Jones’s reaction was typical. In the months after HUD approved the loan guarantee, the public perception of Soul City shifted dramatically. Many who had once been opposed to the project were now grudgingly supportive, while those who had been skeptical were suddenly converts. Both the New York Times and the Washington Post published editorials praising McKissick’s plan, while a headline in the Greensboro Daily News declared, “Soul City: No Scoffers Heard Now.” Even some of McKissick’s Black critics had come around. The NAACP’s Roy Wilkins, who had once derided Black capitalism, lauded Soul City as Nixon’s only true contribution to Black people. “I am constrained to believe that nobody in the administration intended it to be that way because I can’t imagine this administration doing anything as positive as Sou
l City,” he wrote to McKissick. “There must have been an injection of your own personality into the situation and Soul City comes out as a monument to your belief and perseverance.”
Local officials also changed their tune. In October 1972, the Warren County Board of Commissioners met to consider a resolution endorsing the project. At first, those officials had been wary of McKissick’s plan. Not sure what to make of Soul City—and doubtful it would ever get this far—they had listened to him and his staff without taking a firm position. But the loan guarantee cast Soul City in a new light. And when the board met that fall, it voted to approve Soul City and to offer McKissick whatever help he needed.

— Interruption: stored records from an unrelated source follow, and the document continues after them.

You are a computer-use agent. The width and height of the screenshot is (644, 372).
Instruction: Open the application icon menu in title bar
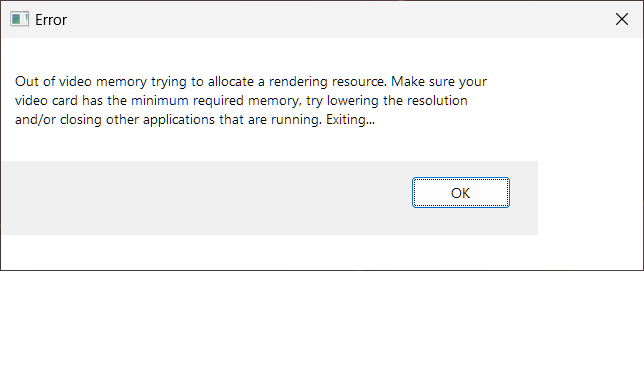click(19, 19)
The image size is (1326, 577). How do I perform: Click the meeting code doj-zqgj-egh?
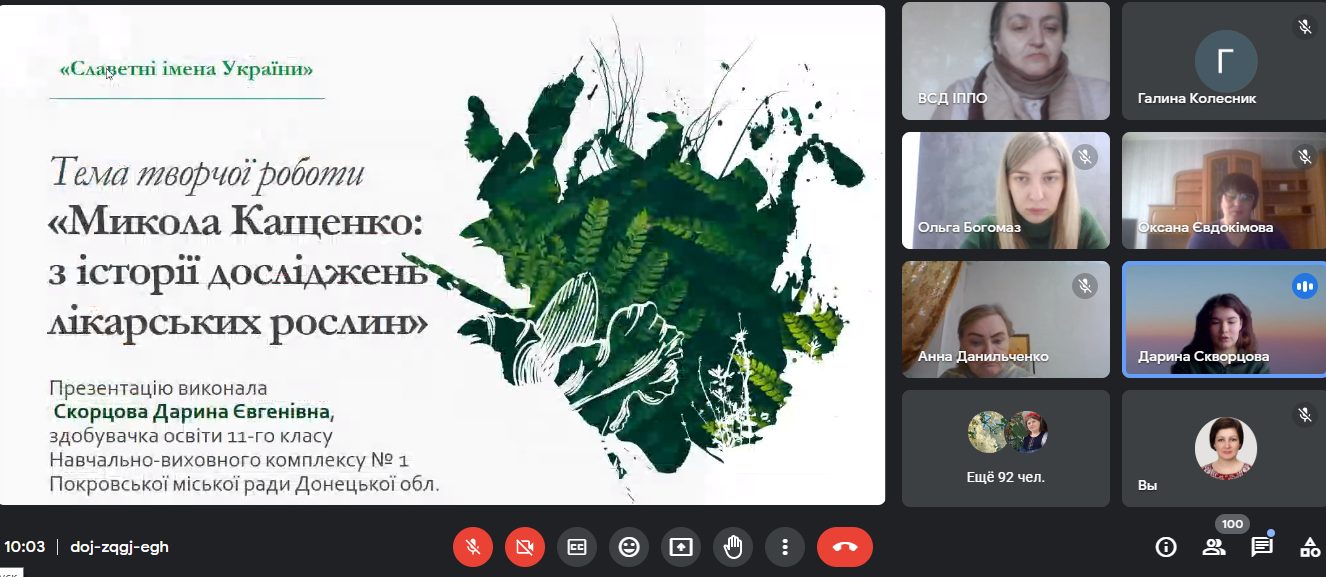pyautogui.click(x=119, y=547)
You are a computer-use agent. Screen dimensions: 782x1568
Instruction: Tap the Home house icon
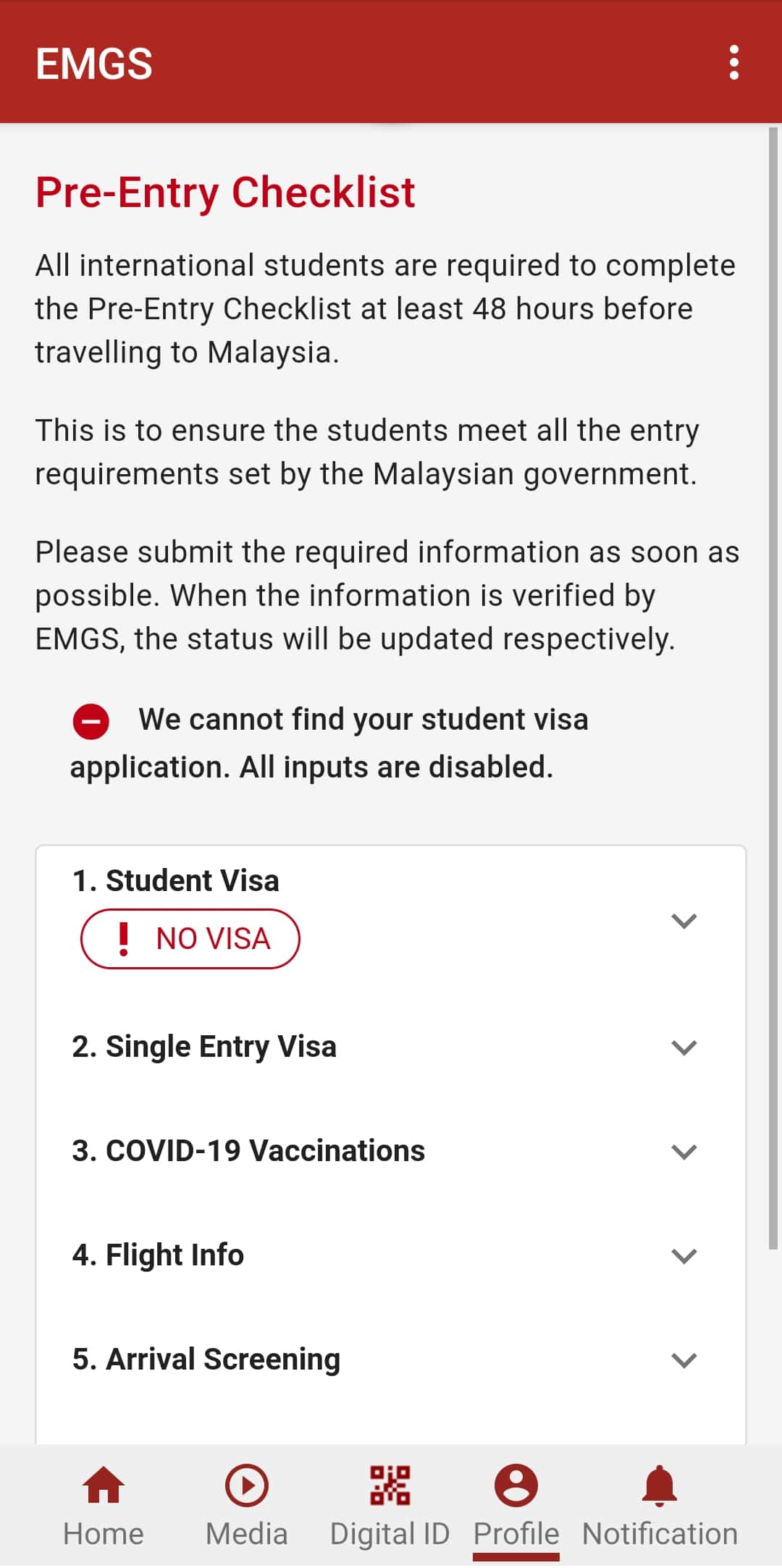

Around the same time, the towns of Henderson and Oxford agreed to cooperate with Soul City on construction of a regional water system. Funded by a mix of federal, state, and local grants, the system would provide ten million gallons of water a day, including at least two million gallons for Soul City. The project was so popular that even Representative L. H. Fountain, who had earlier written George Romney to express concerns about Soul City, agreed to throw his weight behind it. To McKissick, this was proof he could win support by showing how Soul City would benefit the surrounding area. “Sometimes in order to help yourself, you have got to help others,” he explained.
But the strongest evidence of Soul City’s changed image came from industry. In the months after the loan guarantee was approved, McKissick had promising conversations with a number of major corporations, including Borden Foods, Avon Products, and Burlington Industries. Whereas he once had to fight to get in the door of such companies, they were now coming to see him. And he soon landed his first catch. In November, a team from Morse Electro Products Corporation flew down to scout Soul City. Based in New York, Morse made sewing machines and stereo equipment and was planning a new factory on the East Coast. Executives spent several days touring the property, reviewing the development plan, and interviewing McKissick and his staff. By the time they left, it was clear they were impressed. Still, even McKissick was surprised when, two days into the new year, he received a letter from company president Philip S. Morse, informing him that the board of directors was formally considering Soul City for its new plant. The facility would be large—about the size of six football fields—with a workforce of 350. And although many details remained to be worked out, such as training and housing for employees, Morse’s letter indicated that the decision was all but made. He explained that the plant would open by the end of 1973 and that his public relations department would be in touch soon regarding an announcement. “We approach this move on the part of our Company with a great deal of enthusiasm and high expectation for the future,” he wrote.